Saturday, May 01, 2010

The mind has a beautiful way of allowing a person to see all the things that interest her but still leave a wanting for the perfect thing that fulfills her. As time has gone by my aspirations have changed and dreams that I once had turned into fleeting desires. I have aspired to be many things in my life, to pursue many careers, but there is now only one that I desire. For the first time in my life there is no lingering question nor doubt in my mind about my choice. My aspiration to be an obstetrician paved the way for my ultimate goal to be a midwife.
The healing that you practice in the science of medicine with compassion is a human experience beyond the boundaries of every culture and society. An obstetrician is an amazing field and helps women with their pregnancy and birth, especially those with complications. I knew that much and I left it at that. I thought that if I was an obstetrician I would be able to help women who had complicated pregnancies. I would be the doctor to give the mother and child a better chance for survival if anything went wrong. I would be the one to save everything. As I looked more upon the field of obstetrics I realized that it was not what I wanted, I still had a lingering feeling for something more. I am not to be the one that takes the credit for the birth, it is the mother and I am only to be an aid.

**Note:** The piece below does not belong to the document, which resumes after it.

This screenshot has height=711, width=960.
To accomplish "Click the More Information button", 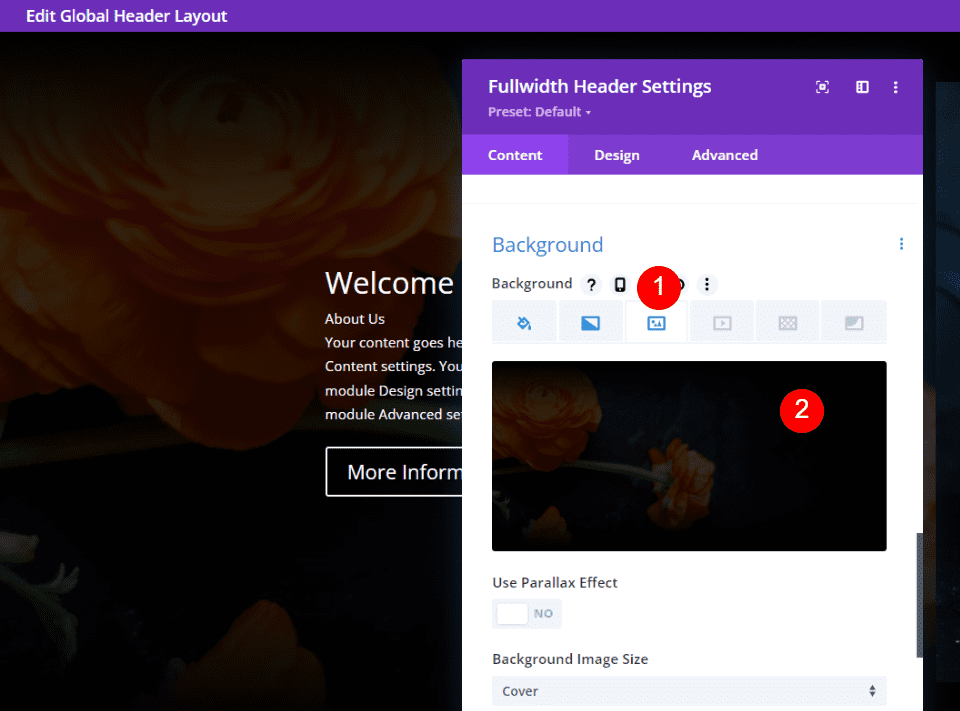I will (394, 472).
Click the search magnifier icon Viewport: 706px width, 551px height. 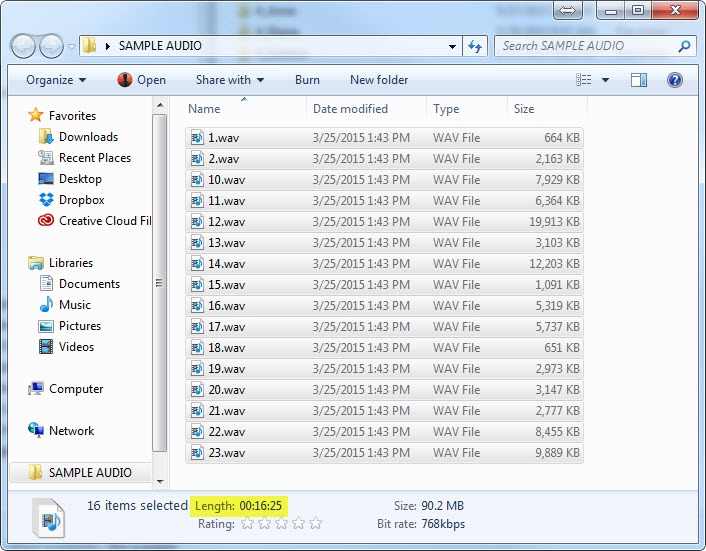click(684, 46)
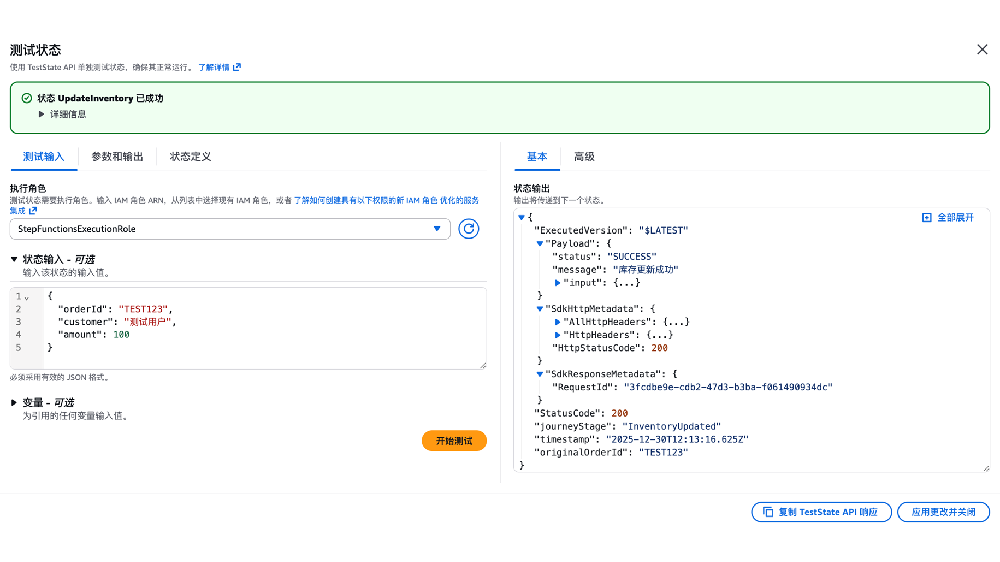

An obstetrician is an amazing medical field, do not get me wrong, but it is not something that I want for my life. An OB is the person who is turned to when births become drastic or complicated. I realize that research does a great deal to the mind and a person, which seems like common sense but in reality, I have only just realized this. Although an obstetrician specializes in challenging births with complications, there is never really any time to have a family or to see the patient and her family grow. I have had the aspiration to be an obstetrician but there was always a wanting and a question that could not be ignored. I realized I want something more than a career, I want a fulfilling life that I wake up to everyday thanking God for all that he has bestowed upon me.
A midwife is my answer and I am not only content but confident and striving towards the goal of becoming a Certified Nurse Midwife (CNM).
The coffee aroma fills the air as the grey cloud has been lifted from its mounted post atop my head. I have sadly spent two hours on something that was only supposed to take about ten minutes. I take blogging seriously and am a perfectionist. I see colors not as they are but as they should be. It took a very patient friend and loads of coffee to finally reformat and perfect my blog.All I can say is thank you.